PROBLEM DETAILS:
Please copy every one of the items below word for word, with nothing changed.

▼▼▼

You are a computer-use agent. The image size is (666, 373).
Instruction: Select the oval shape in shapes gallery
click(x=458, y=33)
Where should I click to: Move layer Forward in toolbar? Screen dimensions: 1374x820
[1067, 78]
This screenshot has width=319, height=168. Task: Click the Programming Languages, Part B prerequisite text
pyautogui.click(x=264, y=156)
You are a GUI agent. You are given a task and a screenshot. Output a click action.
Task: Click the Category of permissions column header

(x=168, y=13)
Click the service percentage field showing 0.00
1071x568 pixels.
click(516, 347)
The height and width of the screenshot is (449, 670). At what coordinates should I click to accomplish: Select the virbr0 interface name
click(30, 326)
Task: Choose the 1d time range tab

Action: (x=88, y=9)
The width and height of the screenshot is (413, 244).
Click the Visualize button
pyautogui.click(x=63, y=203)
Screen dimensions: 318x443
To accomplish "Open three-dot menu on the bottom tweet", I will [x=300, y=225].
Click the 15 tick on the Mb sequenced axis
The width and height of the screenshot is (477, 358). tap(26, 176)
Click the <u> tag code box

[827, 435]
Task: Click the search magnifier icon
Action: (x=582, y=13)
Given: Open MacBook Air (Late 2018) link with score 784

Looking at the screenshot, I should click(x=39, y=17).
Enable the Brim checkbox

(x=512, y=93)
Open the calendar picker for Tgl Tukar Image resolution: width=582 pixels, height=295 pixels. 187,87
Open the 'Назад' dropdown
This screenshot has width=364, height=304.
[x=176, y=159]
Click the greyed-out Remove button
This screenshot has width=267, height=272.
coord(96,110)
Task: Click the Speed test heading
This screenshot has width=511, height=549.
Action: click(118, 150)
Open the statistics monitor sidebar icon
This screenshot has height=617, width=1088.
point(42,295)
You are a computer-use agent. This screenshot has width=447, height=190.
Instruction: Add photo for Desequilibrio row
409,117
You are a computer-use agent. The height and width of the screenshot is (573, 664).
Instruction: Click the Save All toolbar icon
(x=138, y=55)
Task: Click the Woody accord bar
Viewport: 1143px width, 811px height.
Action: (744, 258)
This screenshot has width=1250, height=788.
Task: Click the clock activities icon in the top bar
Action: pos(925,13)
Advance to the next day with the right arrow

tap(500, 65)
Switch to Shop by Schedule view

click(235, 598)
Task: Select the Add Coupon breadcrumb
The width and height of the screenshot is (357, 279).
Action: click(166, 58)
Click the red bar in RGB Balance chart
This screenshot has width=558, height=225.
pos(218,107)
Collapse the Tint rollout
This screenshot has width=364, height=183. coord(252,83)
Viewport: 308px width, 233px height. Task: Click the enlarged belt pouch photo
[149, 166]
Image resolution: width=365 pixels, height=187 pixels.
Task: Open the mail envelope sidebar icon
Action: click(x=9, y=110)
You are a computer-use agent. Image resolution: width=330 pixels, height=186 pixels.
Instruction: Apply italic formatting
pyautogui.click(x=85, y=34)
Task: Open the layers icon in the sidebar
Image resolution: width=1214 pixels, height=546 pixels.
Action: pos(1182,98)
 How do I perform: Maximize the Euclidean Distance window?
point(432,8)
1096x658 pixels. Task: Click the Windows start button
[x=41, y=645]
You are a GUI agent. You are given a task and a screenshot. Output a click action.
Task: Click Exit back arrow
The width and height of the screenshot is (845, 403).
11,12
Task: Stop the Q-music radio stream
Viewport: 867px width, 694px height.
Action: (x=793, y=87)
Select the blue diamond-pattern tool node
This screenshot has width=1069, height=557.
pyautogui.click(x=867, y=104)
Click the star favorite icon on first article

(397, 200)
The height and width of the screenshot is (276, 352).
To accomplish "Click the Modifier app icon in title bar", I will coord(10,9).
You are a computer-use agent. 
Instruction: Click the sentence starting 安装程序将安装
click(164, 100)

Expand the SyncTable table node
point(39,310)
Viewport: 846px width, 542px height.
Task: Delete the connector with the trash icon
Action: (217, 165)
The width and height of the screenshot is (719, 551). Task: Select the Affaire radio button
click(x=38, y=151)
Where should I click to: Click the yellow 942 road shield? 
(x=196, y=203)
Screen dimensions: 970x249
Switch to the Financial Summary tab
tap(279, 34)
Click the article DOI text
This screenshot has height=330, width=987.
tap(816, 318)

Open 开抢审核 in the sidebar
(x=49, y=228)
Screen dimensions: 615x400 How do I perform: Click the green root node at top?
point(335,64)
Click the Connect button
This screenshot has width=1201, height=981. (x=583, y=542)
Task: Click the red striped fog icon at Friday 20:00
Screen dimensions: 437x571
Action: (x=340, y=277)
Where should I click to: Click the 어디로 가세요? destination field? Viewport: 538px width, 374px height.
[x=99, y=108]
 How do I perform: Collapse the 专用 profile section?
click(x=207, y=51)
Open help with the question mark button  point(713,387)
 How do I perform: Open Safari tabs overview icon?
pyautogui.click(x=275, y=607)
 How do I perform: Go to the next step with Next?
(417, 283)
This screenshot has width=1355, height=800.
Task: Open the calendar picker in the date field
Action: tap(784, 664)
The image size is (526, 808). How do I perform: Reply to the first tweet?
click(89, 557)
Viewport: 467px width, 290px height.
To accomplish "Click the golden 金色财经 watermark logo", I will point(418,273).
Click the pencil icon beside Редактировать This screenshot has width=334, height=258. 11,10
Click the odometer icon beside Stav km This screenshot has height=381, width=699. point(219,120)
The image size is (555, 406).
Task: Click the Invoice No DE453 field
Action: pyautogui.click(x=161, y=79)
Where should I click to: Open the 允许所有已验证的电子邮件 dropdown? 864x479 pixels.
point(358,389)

▲▲▲

ANSWER BELOW:
You are a computer-use agent. The image size is (666, 373).
Instruction: Select the oval shape in shapes gallery
click(x=458, y=33)
Where should I click to: Move layer Forward in toolbar? Screen dimensions: 1374x820
[1067, 78]
This screenshot has width=319, height=168. Task: Click the Programming Languages, Part B prerequisite text
pyautogui.click(x=264, y=156)
You are a GUI agent. You are given a task and a screenshot. Output a click action.
Task: Click the Category of permissions column header

(x=168, y=13)
Click the service percentage field showing 0.00
1071x568 pixels.
click(516, 347)
The height and width of the screenshot is (449, 670). At what coordinates should I click to accomplish: Select the virbr0 interface name
click(30, 326)
Task: Choose the 1d time range tab

Action: (x=88, y=9)
The width and height of the screenshot is (413, 244).
Click the Visualize button
pyautogui.click(x=63, y=203)
Screen dimensions: 318x443
To accomplish "Open three-dot menu on the bottom tweet", I will [x=300, y=225].
Click the 15 tick on the Mb sequenced axis
The width and height of the screenshot is (477, 358). tap(26, 176)
Click the <u> tag code box

[827, 435]
Task: Click the search magnifier icon
Action: (x=582, y=13)
Given: Open MacBook Air (Late 2018) link with score 784

Looking at the screenshot, I should click(x=39, y=17).
Enable the Brim checkbox

(x=512, y=93)
Open the calendar picker for Tgl Tukar Image resolution: width=582 pixels, height=295 pixels. 187,87
Open the 'Назад' dropdown
This screenshot has width=364, height=304.
[x=176, y=159]
Click the greyed-out Remove button
This screenshot has width=267, height=272.
coord(96,110)
Task: Click the Speed test heading
This screenshot has width=511, height=549.
Action: click(118, 150)
Open the statistics monitor sidebar icon
This screenshot has height=617, width=1088.
point(42,295)
You are a computer-use agent. This screenshot has width=447, height=190.
Instruction: Add photo for Desequilibrio row
409,117
You are a computer-use agent. The height and width of the screenshot is (573, 664).
Instruction: Click the Save All toolbar icon
(x=138, y=55)
Task: Click the Woody accord bar
Viewport: 1143px width, 811px height.
Action: (744, 258)
This screenshot has width=1250, height=788.
Task: Click the clock activities icon in the top bar
Action: pos(925,13)
Advance to the next day with the right arrow

tap(500, 65)
Switch to Shop by Schedule view

click(235, 598)
Task: Select the Add Coupon breadcrumb
The width and height of the screenshot is (357, 279).
Action: click(166, 58)
Click the red bar in RGB Balance chart
This screenshot has width=558, height=225.
pos(218,107)
Collapse the Tint rollout
This screenshot has width=364, height=183. coord(252,83)
Viewport: 308px width, 233px height. Task: Click the enlarged belt pouch photo
[149, 166]
Image resolution: width=365 pixels, height=187 pixels.
Task: Open the mail envelope sidebar icon
Action: click(x=9, y=110)
You are a computer-use agent. Image resolution: width=330 pixels, height=186 pixels.
Instruction: Apply italic formatting
pyautogui.click(x=85, y=34)
Task: Open the layers icon in the sidebar
Image resolution: width=1214 pixels, height=546 pixels.
Action: pos(1182,98)
 How do I perform: Maximize the Euclidean Distance window?
point(432,8)
1096x658 pixels. Task: Click the Windows start button
[x=41, y=645]
You are a GUI agent. You are given a task and a screenshot. Output a click action.
Task: Click Exit back arrow
The width and height of the screenshot is (845, 403).
11,12
Task: Stop the Q-music radio stream
Viewport: 867px width, 694px height.
Action: (x=793, y=87)
Select the blue diamond-pattern tool node
This screenshot has width=1069, height=557.
pyautogui.click(x=867, y=104)
Click the star favorite icon on first article

(397, 200)
The height and width of the screenshot is (276, 352).
To accomplish "Click the Modifier app icon in title bar", I will coord(10,9).
You are a computer-use agent. 
Instruction: Click the sentence starting 安装程序将安装
click(164, 100)

Expand the SyncTable table node
point(39,310)
Viewport: 846px width, 542px height.
Task: Delete the connector with the trash icon
Action: (217, 165)
The width and height of the screenshot is (719, 551). Task: Select the Affaire radio button
click(x=38, y=151)
Where should I click to: Click the yellow 942 road shield? 
(x=196, y=203)
Screen dimensions: 970x249
Switch to the Financial Summary tab
tap(279, 34)
Click the article DOI text
This screenshot has height=330, width=987.
tap(816, 318)

Open 开抢审核 in the sidebar
(x=49, y=228)
Screen dimensions: 615x400 How do I perform: Click the green root node at top?
point(335,64)
Click the Connect button
This screenshot has width=1201, height=981. (x=583, y=542)
Task: Click the red striped fog icon at Friday 20:00
Screen dimensions: 437x571
Action: (x=340, y=277)
Where should I click to: Click the 어디로 가세요? destination field? Viewport: 538px width, 374px height.
[x=99, y=108]
 How do I perform: Collapse the 专用 profile section?
click(x=207, y=51)
Open help with the question mark button  point(713,387)
 How do I perform: Open Safari tabs overview icon?
pyautogui.click(x=275, y=607)
 How do I perform: Go to the next step with Next?
(417, 283)
This screenshot has width=1355, height=800.
Task: Open the calendar picker in the date field
Action: tap(784, 664)
The image size is (526, 808). How do I perform: Reply to the first tweet?
click(89, 557)
Viewport: 467px width, 290px height.
To accomplish "Click the golden 金色财经 watermark logo", I will point(418,273).
Click the pencil icon beside Редактировать This screenshot has width=334, height=258. 11,10
Click the odometer icon beside Stav km This screenshot has height=381, width=699. point(219,120)
The image size is (555, 406).
Task: Click the Invoice No DE453 field
Action: pyautogui.click(x=161, y=79)
Where should I click to: Open the 允许所有已验证的电子邮件 dropdown? 864x479 pixels.
point(358,389)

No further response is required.